If you want to up your financial services play, but are wary of excessive exposure to banking given your existing investments, here is a fund that can pique your interest.
ICICI Prudential Mutual Fund has announced launch of ICICI Prudential Nifty Financial Services Ex-Bank ETF, an open-ended exchange traded fund tracking the Nifty Financial Services Ex-Bank index. The NFO period closes November 25. The scheme is designed to reflect the behaviour and performance of top 30 companies of financial services sector except banks, based on free-float market capitalisation from Nifty 500 index. How has this strategy worked previously? Let’s find out.
Financial services juggernaut
For any growing economy, financial services makes a huge contribution. With the Indian economy becoming one of the fastest in the world, financial services has played a big role so far.
There is an increasing participation from all parts of the society in credit, investments and insurance. The sector is poised to witness an unprecedented growth. In a leg up, digital revolution is also contributing to the growth of financial services companies who are adapting to this change.
While banking is a big segment in overall financial services pie, the universe has insurers, holding companies, financial institutions, financial technology firms, brokerages, investment banks, wealth managers, exchange and data platforms, housing financiers, asset managers and NBFCs. Excluding banks, segments such as NBFCs, Insurance, Capital Market etc. are currently under-penetrated among masses.
Banking too much?
Private-sector banks and PSU-sector banks trade, based on price/book valuations, currently trade at discount to Nifty50. Banks as a sector have done well this year (up 21 per cent YTD), outperforming the benchmark indices by 15 percentage points. This has also led to exposure to banking increasing across fund portfolios.
Overall equity mutual fund portfolios have a dominant exposure to banking stocks (21.18 per cent). This is the biggest single-sector allocation. In the 50-share Nifty index, four of top ten stock weights are banks (HDFC, ICICI, Kotak and Axis) accounting to nearly 23 per cent allocation.
At an industry level, financial services exposure, which is heavily reliant on banking, stands at over 30 per cent individually in benchmark indices viz. Nifty50 and Nifty100.
All of the above means that if you take exposure to any actively or passively managed portfolio, the chances are high that banking exposure will increase. Some investors may not be comfortable with such elevated levels of exposure.
The Nifty Financial Services Ex-Bank index offers a differentiated way to play the theme without incremental rise in banking exposure. The top weights of the 30-stock index are HDFC, Bajaj Finance, Bajaj Finserv, SBI Life, HDFC Life, Bajaj Holdings & Investment, ICICI Lombard, Cholamandalam Investment and Finance, Shriram Transport Finance and SBI Cards.
The index, which is rebalanced semi-annually, is relatively new as it was launched in Feb-2022.
Let us see without banks what is the performance of the financial services index.

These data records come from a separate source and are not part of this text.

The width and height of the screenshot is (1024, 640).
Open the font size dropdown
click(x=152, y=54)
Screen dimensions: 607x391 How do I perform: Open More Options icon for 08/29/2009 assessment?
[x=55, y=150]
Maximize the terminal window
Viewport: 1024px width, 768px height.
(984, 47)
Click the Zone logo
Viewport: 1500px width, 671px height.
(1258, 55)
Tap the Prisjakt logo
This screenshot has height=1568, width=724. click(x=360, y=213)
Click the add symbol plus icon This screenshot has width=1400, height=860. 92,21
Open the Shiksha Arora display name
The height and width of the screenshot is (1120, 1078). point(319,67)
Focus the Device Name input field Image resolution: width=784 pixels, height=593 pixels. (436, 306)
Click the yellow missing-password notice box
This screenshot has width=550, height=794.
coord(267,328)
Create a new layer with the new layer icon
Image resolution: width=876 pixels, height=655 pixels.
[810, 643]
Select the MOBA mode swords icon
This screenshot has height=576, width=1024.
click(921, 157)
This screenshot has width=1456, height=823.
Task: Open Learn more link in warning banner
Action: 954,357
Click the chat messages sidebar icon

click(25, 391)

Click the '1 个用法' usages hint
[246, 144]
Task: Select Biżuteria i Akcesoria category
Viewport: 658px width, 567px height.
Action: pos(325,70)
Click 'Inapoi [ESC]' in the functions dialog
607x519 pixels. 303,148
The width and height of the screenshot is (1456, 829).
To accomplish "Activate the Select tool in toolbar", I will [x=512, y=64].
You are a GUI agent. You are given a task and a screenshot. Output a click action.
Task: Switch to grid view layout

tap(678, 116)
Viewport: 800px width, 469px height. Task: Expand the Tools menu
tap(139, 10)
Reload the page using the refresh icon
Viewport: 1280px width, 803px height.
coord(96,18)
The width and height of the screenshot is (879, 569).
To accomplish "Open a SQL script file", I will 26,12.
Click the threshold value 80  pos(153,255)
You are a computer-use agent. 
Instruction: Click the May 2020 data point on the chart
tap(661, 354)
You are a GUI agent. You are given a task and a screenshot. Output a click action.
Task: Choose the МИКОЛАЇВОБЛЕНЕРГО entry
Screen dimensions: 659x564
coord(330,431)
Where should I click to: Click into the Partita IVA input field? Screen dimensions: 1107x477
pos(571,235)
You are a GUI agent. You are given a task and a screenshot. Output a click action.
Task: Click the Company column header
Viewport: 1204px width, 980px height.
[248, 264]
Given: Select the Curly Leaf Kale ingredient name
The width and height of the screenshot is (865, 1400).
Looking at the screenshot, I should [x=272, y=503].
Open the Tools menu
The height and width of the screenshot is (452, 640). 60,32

Interestingly, the Nifty Financial Services Ex-Bank (16 per cent CAGR) has outperformed both Nifty 50 index (13.8 per cent) and Nifty Bank index (14.6 per cent) over last 10 years i.e. long-term.
However, the relative performance of Nifty Financial Services Ex-Bank in the 3- and 5-year periods has been poor (see chart below).
So, if the Nifty Financial Services Ex-Bank plays catch up as banking stocks over the next few years do not relatively perform, this strategy of excluding banks from the basket could work.
Also, note that Nifty Financial Services Ex-Bank Index is less volatile than Nifty Bank index across all time frames (3, 5 and 10 years).
While this is an obvious conclusion, the lower volatility quotient needs to be watched if the ex-bank index starts performing better in the future.
ICICI Pru Nifty Financial Services Ex-Bank ETF can be used by investors seeking low-cost ETF exposure to financial services without increasing exposure to banks.
Do remember the ETF investment strategy has to revolve around reducing the tracking error to the least possible through regular rebalancing of the portfolio, considering the change in weights of stocks in the index as well as the incremental collections/redemptions in the scheme.
For those young investors who believe that India at the beginning of long credit cycle, removing banks from the equation may not be prudent. They can choose between ICICI Pru Nifty Private Bank ETF and ICICI Pru Nifty Bank ETF for concentrated banking exposure. For a simple financial services play, one can consider Mirae Asset Nifty Financial Services ETF.